The pattern is consistent. Include the parties whose presence simplifies the deal. Exclude the parties whose claims complicate it. Present the result as a breakthrough.

Complexity is not resolved by removing the complex parties. It is deferred.

 


 

The Corridor, Revisited

In “The Corridor,” the argument was that the hallway outside the formal session is where movement becomes possible. That ambiguity is the only workable instrument when visible compromise is politically toxic.

That analysis holds. But it assumed a corridor accessible to all relevant parties.

What Geneva revealed is something different: a corridor with a guest list. The informal space that might have permitted genuine movement is itself structured to produce a particular outcome. Not resolution. Ratification. The parties who would complicate the outcome are excluded from the process that produces it.

The absent party is not a logistical problem. It is the diagnosis.

 


 

What Remains

Agreements designed by exclusion follow a recognisable trajectory. They are announced as breakthroughs. They are implemented by parties who resent the terms. They destabilize when the first excluded actor reasserts the interests that were never negotiated in the first place — because exclusion does not eliminate interests, it postpones them.

This pattern is not confined to any one city, any one administration, or any one file. It is a recurring diplomatic instinct: simplify the room, narrow the format, reduce the variables. Control the table, and the outcome appears manageable.

But negotiation is not a problem of geometry. Removing the complicated parties does not resolve complexity. It displaces it.

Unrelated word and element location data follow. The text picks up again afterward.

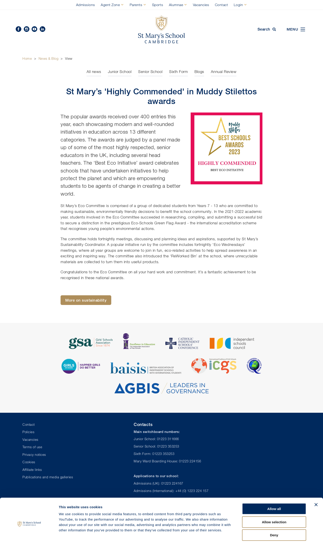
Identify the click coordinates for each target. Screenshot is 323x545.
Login (238, 5)
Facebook (18, 29)
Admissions (85, 5)
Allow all (274, 490)
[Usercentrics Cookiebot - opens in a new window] (29, 536)
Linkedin (42, 29)
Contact (221, 5)
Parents (136, 5)
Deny (274, 516)
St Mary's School (161, 29)
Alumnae (176, 5)
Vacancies (201, 5)
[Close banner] (316, 486)
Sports (157, 5)
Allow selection (274, 503)
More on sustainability (86, 300)
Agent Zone (110, 5)
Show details (235, 536)
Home (27, 58)
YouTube (34, 29)
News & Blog (49, 58)
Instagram (26, 29)
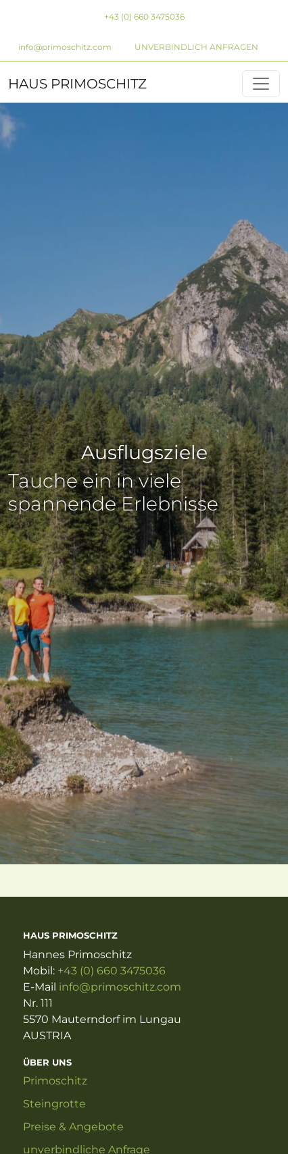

The excluded actors return — through implementation, through veto, through funding gaps, through security guarantees that must be delivered by those who never drafted the text. They re-enter the process not as guests, but as constraints.

Exclusion is not an accident of scheduling. It is a method of sequencing.

And sequencing, unlike settlement, does not end conflicts. It only moves them forward in time — to rooms that look different, but contain the same unresolved interests.

They were always going to show up eventually.

They always do.

 


 

Christopher Angel — officially silent, and biting anyway.